Minimal Variance Control Strategies For Wet Milling Circuits

Ideally, mill circuits should be controlled so that excessive random disturbances are reduced in frequency and amplitude. It is difficult to derive an objective measure of the effectiveness of any chosen control strategy. Often, the response of the circuit to pulse or sinusoidal disturbances is used as a measure of the effectiveness of control, but this is not adequate in many circumstances because such disturbances bear little resemblance to those that occur in practice, and such an approach cannot be easily related to the profitability of the reduction process.

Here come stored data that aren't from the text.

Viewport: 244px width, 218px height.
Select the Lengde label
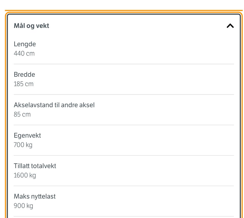pos(25,44)
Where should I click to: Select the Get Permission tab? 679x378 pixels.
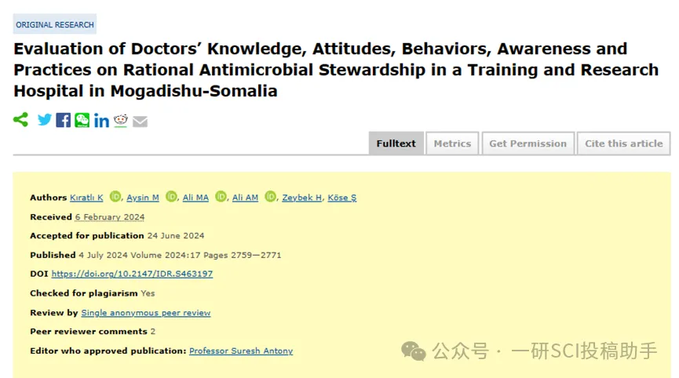click(x=528, y=144)
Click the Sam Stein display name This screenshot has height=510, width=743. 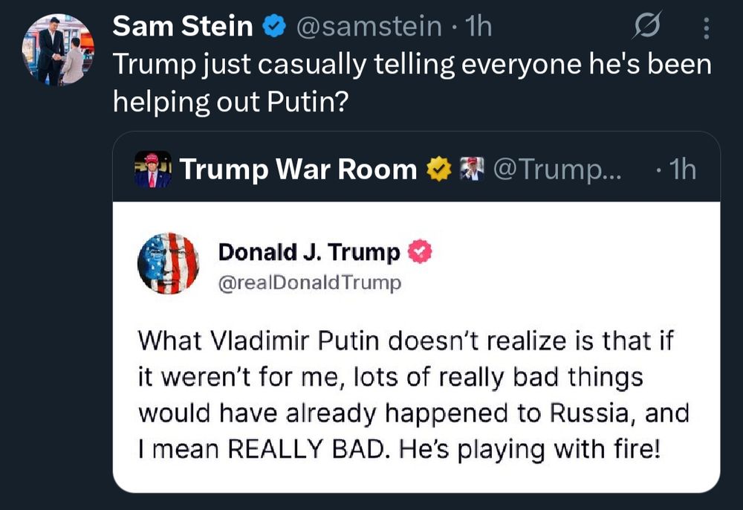click(183, 26)
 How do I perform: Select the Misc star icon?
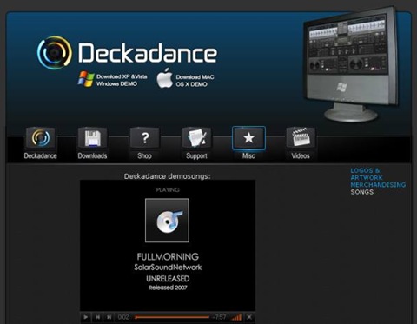[x=248, y=138]
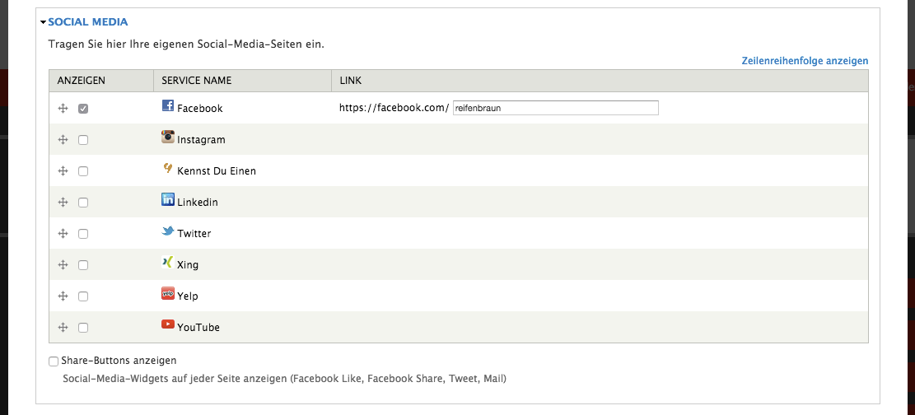Click Zeilenreihenfolge anzeigen link

[x=805, y=61]
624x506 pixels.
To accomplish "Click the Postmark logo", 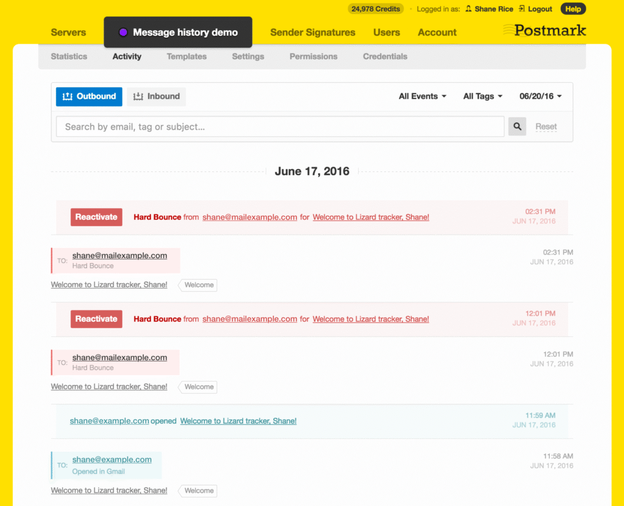I will [544, 31].
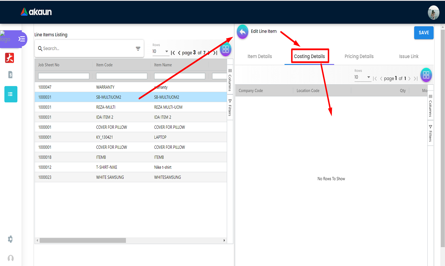Screen dimensions: 445x266
Task: Switch to the Item Details tab
Action: coord(260,57)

A superior approach appears to be the application of the theory of stochastic processes. This theory permits both real process disturbances to be modelled accurately, and useful objective functions for control to be derived. A test of the usefulness of stochastic theory in mill control was made on the gold ore milling circuit shown in Figure 1. This circuit was fed with an ore which had a liberation characteristic such as that shown in Figure 2. It is simple to show that, for such a liberation characteristic, the recovery of valuable mineral will vary as the standard deviation of the particle mass-size distribution varies even though the mean particle mass-size is kept constant. Similarly it may be shown that excessive perturbations in the circulating load in a milling circuit such as that shown in Figure 1 can affect liberation. Figure 3 shows how, as the cyclone feed density increases and the sump water addition decreases at constant sump level, the cyclone operation becomes unstable and the discharge "ropes? with a consequent catastrophic coarsening in product size. By minimising the variance of the circulating load it is possible to reduce the probability of initiating instabilities of this nature.